--- start of Records provided ---

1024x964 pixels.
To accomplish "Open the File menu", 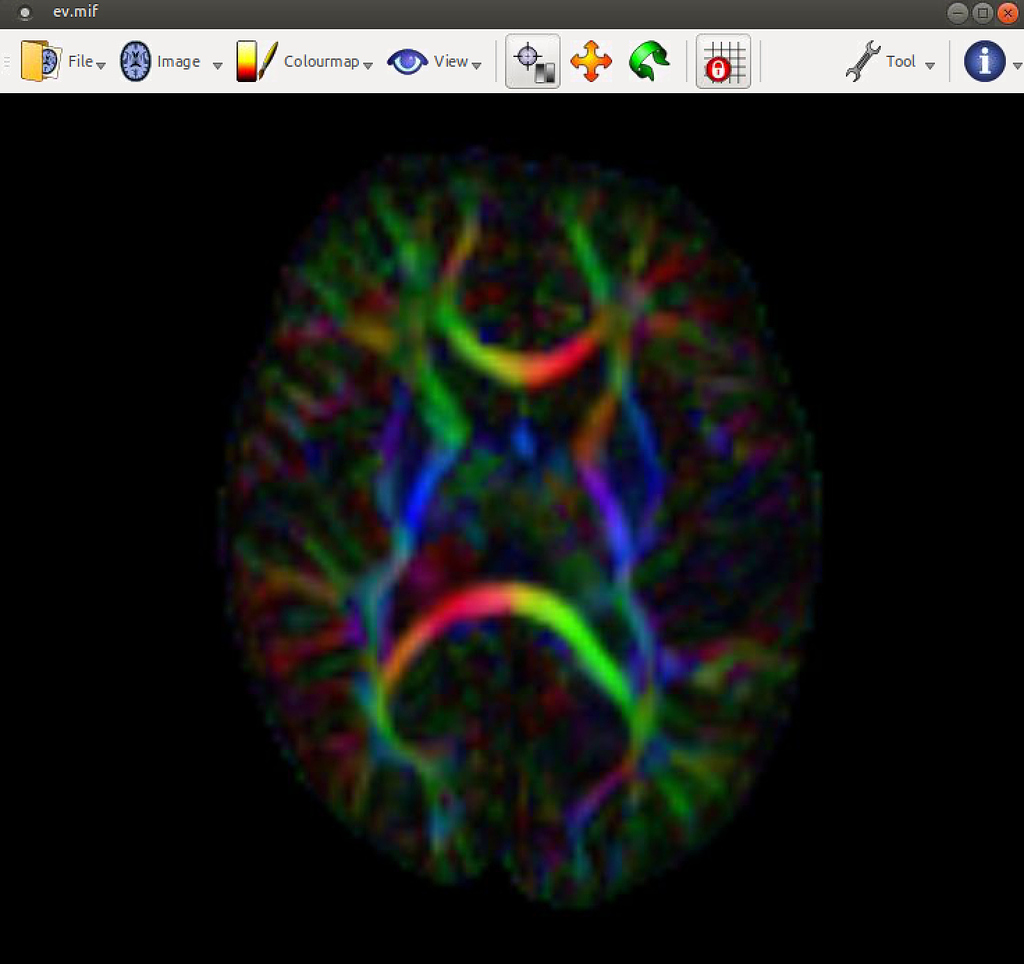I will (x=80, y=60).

--- end of Records provided ---
--- start of Records provided ---

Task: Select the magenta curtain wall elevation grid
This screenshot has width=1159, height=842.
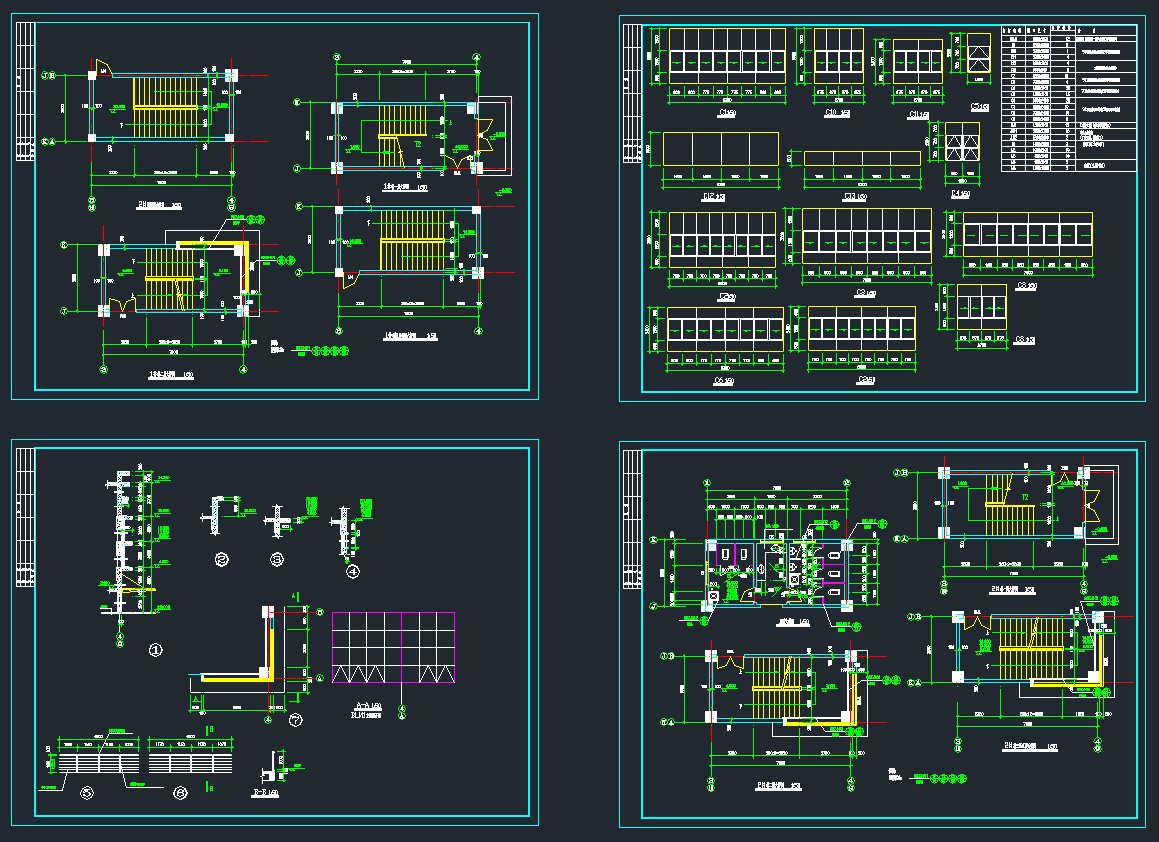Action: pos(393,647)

--- end of Records provided ---

## Problem description:
Locate each line above that contains the string "screenshot" and copy those lines in full.

## Written solution:
This screenshot has width=1159, height=842.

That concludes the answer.